The gubmint is already in the medicine business via medicaid, medicare, VA hospitals, etc. etc.
Which is a big reason why it is so expensive.
It's also expensive because it's a free market, the drug companies etc. are going to charge as much as they can (which they should). Like any other business, they don't have a benchmark they reach and say, "Okay, halt the price increases, we've made enough money!" It's also expensive because you have a lot of non-paying "customers" in the form of illegals and folks who simply don't have the money to pay. And too, we now have a lot of fancy-pants equipment like MRIs that are pricey items.
Millions and millions of them. Then there are the lawyers...
I beg to differ. The international corporate rush to free and easy profits ... through exploiting the trapped slave labor of communist and "third-world" states ... has moved the middle class out of America. In their pursuit of the easiest road to profit, corporations have killed the goose that laid the golden eggs. They have sacrificed our nation to the moneygod, and we will pay for it sooner, rather than later.
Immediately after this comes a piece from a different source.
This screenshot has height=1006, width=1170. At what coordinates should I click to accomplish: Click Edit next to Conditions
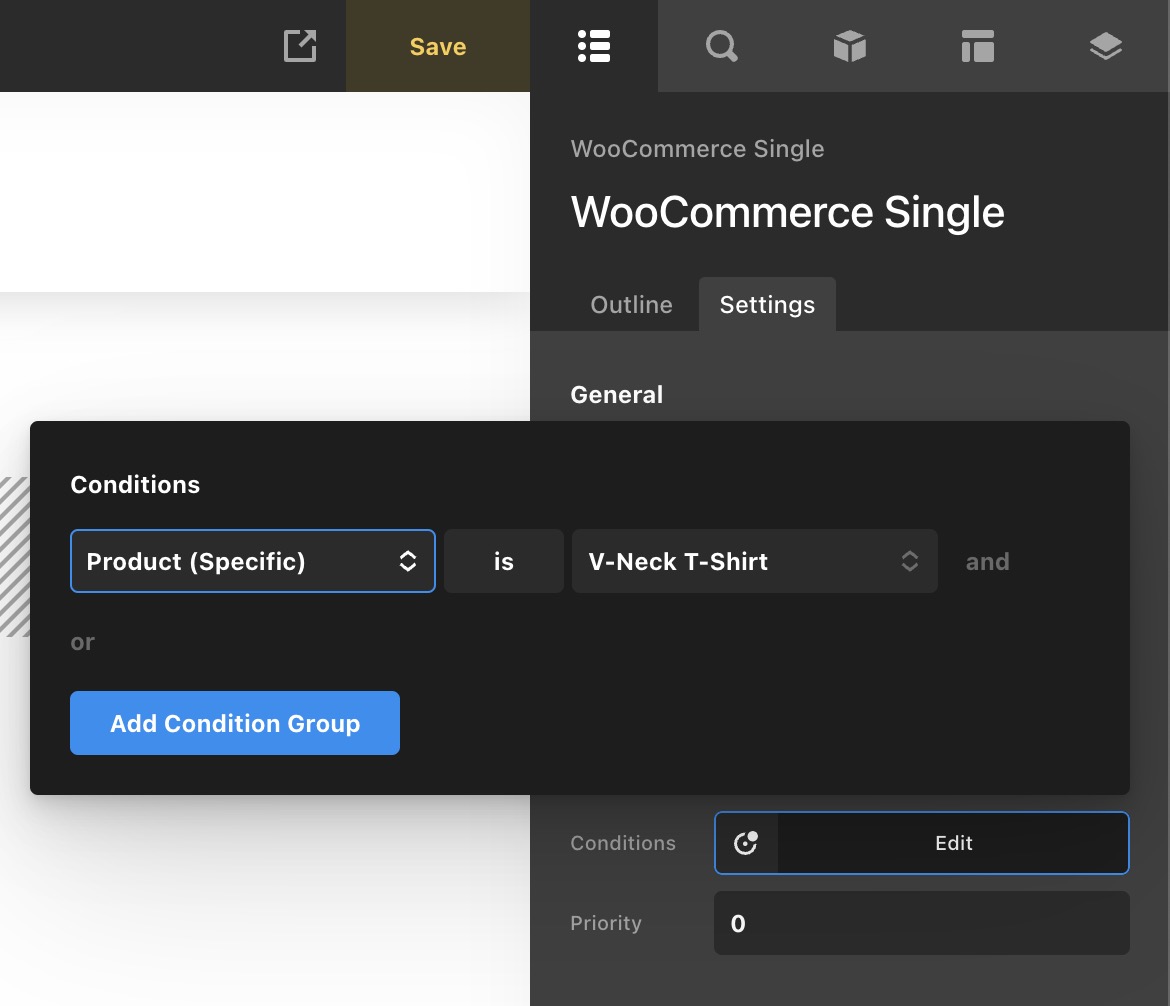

They rationalize this action with the claim that our economy is switching (or has switched) to an "information and service economy", with nothing to gain from dirty, bulky, manufacturing industry. This could be true, if only we were simultaneously educating our populace to give them the tools to participate in the "information economy". It is woefully difficult to participate in an "information economy", when you have no information. Regarding the "service" component of our economy, our nation is evolving into a new economic situation: a society divided between those with very significant holdings, and the rest of the folks, a vast majority (who will not remain silent for long) ... the vast majority will spend their lives flipping hamburgers for minimum wage so that the wealthy 1% may eat any time and any place they wish.
Yep. Doctors are squeezed on insurance rates. Some mistakes are just tragic and couldn't be helped and some are just dumb. But errors are inevitable.
The American middleclass is no longer sacred and never really was -- aside from its ability to buy lotsa stuff. But there are many other established and emerging economies that are willing to buy lotsa stuff.
In any event, private industry has very little responsibility to provide "good paying" jobs to support a middleclass. A company's only responsibility is to its shareholders.
The next thing you know you'll be saying how employers should be able to pay their employees whatever they want, and people should be able to install any kind kind of toilet (like a none "low-flush") they want, or buy a washing machine that let's you rise as well as wash in hot water. (Oh no you can't. Gov't regs.)